Sin los partidos de izquierda, en general, y el socialista, en particular, Europa no gozaría del bienestar económico y social del que disfruta en la actualidad. Su acción hace un siglo, tras la masacre de las clases populares en las trincheras de la Primera Guerra Mundial, acabó con el clasismo histórico de Europa, generó más riqueza y la distribuyó mejor.
Esos valores son hoy patrimonio común con la derecha democrática, con lo que los socialismos han perdido su espacio diferenciador y hasta su justificación. La revolución electrónica ha aumentado vertiginosamente la productividad y reducido la necesidad de mano de obra. La globalización, por otra parte, ha acabado con industrias históricas, reducido el bienestar relativo de las clases populares y ampliada la desigualdad social. Ante ello, el socialismo no encuentra su sitio y ve cómo el populismo renace de sus cenizas con prédicas tramposas y utópicas.
No se trata sólo del caso español, con corrientes antagónicas y reduccionistas, ejemplificadas quizás en Pedro Sánchez y Susana Díaz. Sucede lo mismo en Francia, Italia, Gran Bretaña…, donde algunos líderes, como Valls y Renzi, intentan aplicar recetas de la derecha, y otros, como Corbyn y Mélenchon, se refugian en un añejo izquierdismo incapaz de enfrentarse a los problemas de hoy.

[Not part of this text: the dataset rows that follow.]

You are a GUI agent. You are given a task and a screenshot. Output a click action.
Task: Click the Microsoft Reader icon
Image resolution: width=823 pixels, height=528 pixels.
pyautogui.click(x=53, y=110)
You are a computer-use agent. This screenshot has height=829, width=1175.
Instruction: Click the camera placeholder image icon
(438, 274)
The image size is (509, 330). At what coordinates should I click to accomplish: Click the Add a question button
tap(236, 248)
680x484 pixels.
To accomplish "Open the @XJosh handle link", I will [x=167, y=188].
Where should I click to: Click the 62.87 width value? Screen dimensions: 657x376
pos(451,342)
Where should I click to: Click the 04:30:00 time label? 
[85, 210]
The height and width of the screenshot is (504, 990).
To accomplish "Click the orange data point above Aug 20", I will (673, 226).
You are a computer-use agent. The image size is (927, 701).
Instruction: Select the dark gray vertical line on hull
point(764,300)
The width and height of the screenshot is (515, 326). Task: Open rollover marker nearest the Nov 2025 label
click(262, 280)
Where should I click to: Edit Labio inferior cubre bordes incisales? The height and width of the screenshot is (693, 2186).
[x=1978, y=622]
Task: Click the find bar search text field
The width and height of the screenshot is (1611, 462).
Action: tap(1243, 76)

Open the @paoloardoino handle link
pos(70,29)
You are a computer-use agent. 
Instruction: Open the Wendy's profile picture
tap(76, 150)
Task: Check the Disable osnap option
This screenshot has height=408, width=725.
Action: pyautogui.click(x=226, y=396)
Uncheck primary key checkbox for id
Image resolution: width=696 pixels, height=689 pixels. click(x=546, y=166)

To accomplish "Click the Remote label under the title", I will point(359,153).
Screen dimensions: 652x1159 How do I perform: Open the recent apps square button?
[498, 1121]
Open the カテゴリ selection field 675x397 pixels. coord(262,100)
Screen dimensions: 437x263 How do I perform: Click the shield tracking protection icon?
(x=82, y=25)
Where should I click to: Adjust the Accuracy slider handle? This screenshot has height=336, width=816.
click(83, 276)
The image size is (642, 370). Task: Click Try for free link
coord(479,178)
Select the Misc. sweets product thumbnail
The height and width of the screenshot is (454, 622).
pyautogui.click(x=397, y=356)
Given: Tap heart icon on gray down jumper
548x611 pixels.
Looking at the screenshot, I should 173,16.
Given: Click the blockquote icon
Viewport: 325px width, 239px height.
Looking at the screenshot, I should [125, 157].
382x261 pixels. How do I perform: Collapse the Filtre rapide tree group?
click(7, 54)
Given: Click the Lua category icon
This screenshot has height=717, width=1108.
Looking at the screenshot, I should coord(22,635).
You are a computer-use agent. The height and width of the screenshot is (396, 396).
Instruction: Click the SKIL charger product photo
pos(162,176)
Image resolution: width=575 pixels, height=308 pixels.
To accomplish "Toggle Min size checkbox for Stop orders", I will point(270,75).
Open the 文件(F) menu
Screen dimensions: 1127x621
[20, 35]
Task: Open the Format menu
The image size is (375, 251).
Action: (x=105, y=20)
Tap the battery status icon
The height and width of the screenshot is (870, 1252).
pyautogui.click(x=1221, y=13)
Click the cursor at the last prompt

Ése es el desconcierto en que viven los socialistas. Presionados por la urgencia electoral, abandonan el debate político necesario para luchar enconadamente por imponerse unos a otros, como si ésa fuese la única solución. Ésta pasa, en cambio, por afrontar con una nueva mentalidad el reparto del trabajo, los estímulos al empleo, los beneficios de la globalización, el movimiento de trabajadores, el equilibrio entre necesidades sociales y méritos personales y entre derechos individuales y obligaciones colectivas.
Una auténtica revolución ideológica, en definitiva, que va justamente en dirección contraria a los populismos simplistas, ya sean de Trump y Le Pen o de Iglesias y Tsipras.